Passage to read:

START

The Supreme Court Confirms A Criminal Suspect's Right To Have An Attorney



Earlier that year, in Massiah v. United States (1964), the Court had thrown out a criminal confession obtained without benefit of counsel. But the outcome in Massiah rested on the fact that the confession had been obtained after criminal proceedings had begun but before the accused had retained a lawyer. Now the Court was confronted with a situation that involved a confession obtained without benefit of counsel before the suspect had been indicted. Justice Goldberg, writing for the Court, held that under the circumstances in Escobedo, a confession was equally inadmissible:



[W]here, as here, the investigation is no longer a general inquiry into an unsolved crime but has begun to focus on a particular suspect, the suspect has been taken into police custody, the police carry out a process of interrogations that lends itself to eliciting incriminating statements, the suspect has requested and been denied an opportunity to consult with his lawyer, and the police have not effectively warned him of his absolute constitutional right to remain silent, the accused has been denied "the Assistance of Counsel" in violation of the Sixth Amendment . . .

Escobedo enlarged the Court's holding in Massiah, but the particularity of Justice Goldberg's opinion left some doubt as to just how to apply the new ruling. On the one hand, the Escobedo Court provided little clear guidance as to when the Sixth Amendment right to counsel is triggered; on the other, the circumstances laid out in the opinion seemed so specific that the Court seemed only to be addressing Danny Escobedo's case.

END

Element and text location data
START

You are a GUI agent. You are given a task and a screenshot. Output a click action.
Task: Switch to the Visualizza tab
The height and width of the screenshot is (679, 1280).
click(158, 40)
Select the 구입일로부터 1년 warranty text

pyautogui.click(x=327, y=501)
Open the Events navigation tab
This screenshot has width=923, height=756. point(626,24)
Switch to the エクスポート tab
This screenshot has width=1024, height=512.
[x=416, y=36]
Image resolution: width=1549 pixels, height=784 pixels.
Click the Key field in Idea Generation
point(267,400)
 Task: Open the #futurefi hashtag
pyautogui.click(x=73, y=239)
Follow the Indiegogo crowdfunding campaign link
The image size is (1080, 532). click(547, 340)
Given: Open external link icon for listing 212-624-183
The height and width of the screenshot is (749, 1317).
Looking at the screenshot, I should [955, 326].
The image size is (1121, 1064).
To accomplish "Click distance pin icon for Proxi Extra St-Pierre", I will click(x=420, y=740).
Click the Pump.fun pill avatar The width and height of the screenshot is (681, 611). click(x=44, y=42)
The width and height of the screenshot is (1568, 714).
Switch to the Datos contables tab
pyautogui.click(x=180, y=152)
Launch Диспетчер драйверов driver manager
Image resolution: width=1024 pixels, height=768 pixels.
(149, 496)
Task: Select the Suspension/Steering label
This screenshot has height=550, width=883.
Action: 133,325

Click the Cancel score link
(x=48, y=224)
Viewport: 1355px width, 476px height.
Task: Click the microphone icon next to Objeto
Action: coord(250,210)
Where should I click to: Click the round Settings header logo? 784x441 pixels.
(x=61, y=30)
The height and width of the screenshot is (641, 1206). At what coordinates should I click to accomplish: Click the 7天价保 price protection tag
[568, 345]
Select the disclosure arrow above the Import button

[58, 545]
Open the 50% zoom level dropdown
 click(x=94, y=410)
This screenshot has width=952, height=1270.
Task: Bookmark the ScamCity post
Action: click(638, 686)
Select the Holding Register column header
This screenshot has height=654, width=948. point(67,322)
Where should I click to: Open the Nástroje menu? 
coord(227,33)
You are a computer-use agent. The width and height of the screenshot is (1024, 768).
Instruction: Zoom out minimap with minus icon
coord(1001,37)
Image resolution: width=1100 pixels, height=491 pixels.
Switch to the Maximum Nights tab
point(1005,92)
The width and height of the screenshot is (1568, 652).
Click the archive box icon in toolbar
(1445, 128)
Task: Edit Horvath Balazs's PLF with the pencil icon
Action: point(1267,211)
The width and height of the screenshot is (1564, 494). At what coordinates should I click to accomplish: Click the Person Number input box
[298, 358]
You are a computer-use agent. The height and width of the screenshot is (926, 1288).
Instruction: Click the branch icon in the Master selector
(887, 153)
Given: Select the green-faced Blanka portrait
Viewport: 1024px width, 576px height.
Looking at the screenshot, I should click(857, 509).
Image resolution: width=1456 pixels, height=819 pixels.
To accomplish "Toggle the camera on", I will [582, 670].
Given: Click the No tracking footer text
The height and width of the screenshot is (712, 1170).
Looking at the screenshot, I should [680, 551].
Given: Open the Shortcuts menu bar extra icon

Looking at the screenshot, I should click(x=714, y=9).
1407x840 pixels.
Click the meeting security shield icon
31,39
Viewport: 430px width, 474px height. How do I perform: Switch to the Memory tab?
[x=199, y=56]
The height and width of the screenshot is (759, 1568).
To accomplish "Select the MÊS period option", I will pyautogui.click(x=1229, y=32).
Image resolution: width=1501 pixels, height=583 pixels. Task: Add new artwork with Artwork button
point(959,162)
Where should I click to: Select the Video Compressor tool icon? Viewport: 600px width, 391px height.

END

Requests:
#1 In the entries, rewrite everything from the line containing "Click the Pump.fun" down to the line containing "coord(1001,37)", swapping "Launch" for "Start" and leaving all else as is.
#2 Resume the passage on the Supreme Court and a suspect's right to a lawyer from its last sentence.

Outputs:
#1
Click the Pump.fun pill avatar The width and height of the screenshot is (681, 611). click(x=44, y=42)
The width and height of the screenshot is (1568, 714).
Switch to the Datos contables tab
pyautogui.click(x=180, y=152)
Start Диспетчер драйверов driver manager
Image resolution: width=1024 pixels, height=768 pixels.
(149, 496)
Task: Select the Suspension/Steering label
This screenshot has height=550, width=883.
Action: 133,325

Click the Cancel score link
(x=48, y=224)
Viewport: 1355px width, 476px height.
Task: Click the microphone icon next to Objeto
Action: coord(250,210)
Where should I click to: Click the round Settings header logo? 784x441 pixels.
(x=61, y=30)
The height and width of the screenshot is (641, 1206). At what coordinates should I click to accomplish: Click the 7天价保 price protection tag
[568, 345]
Select the disclosure arrow above the Import button

[58, 545]
Open the 50% zoom level dropdown
 click(x=94, y=410)
This screenshot has width=952, height=1270.
Task: Bookmark the ScamCity post
Action: click(638, 686)
Select the Holding Register column header
This screenshot has height=654, width=948. point(67,322)
Where should I click to: Open the Nástroje menu? 
coord(227,33)
You are a computer-use agent. The width and height of the screenshot is (1024, 768).
Instruction: Zoom out minimap with minus icon
coord(1001,37)

#2
The sub-text of Escobedo, the Fifth Amendment prohibition against compulsory self-incrimination, became the focus two years later of another right-to-counsel case, Miranda v. Arizona (1966). Miranda proved to be an even more controversial decision, in part because it clearly stated that in order to avoid Fifth Amendment problems, criminal suspects must be alerted not only to their right to remain silent, but to their right to be represented by a lawyer. And instead of waiting until some rather ill-defined moment when a detainee becomes a primary suspect, as in Escobedo, after Miranda police were on notice that the right to counsel is activated when an individual is taken into custody. Miranda clarified the import of Escobedo by stating plainly that the only way to preserve a criminal suspect's privilege against self-incrimination was to provide him or her with the opportunity to retain a lawyer as soon as possible.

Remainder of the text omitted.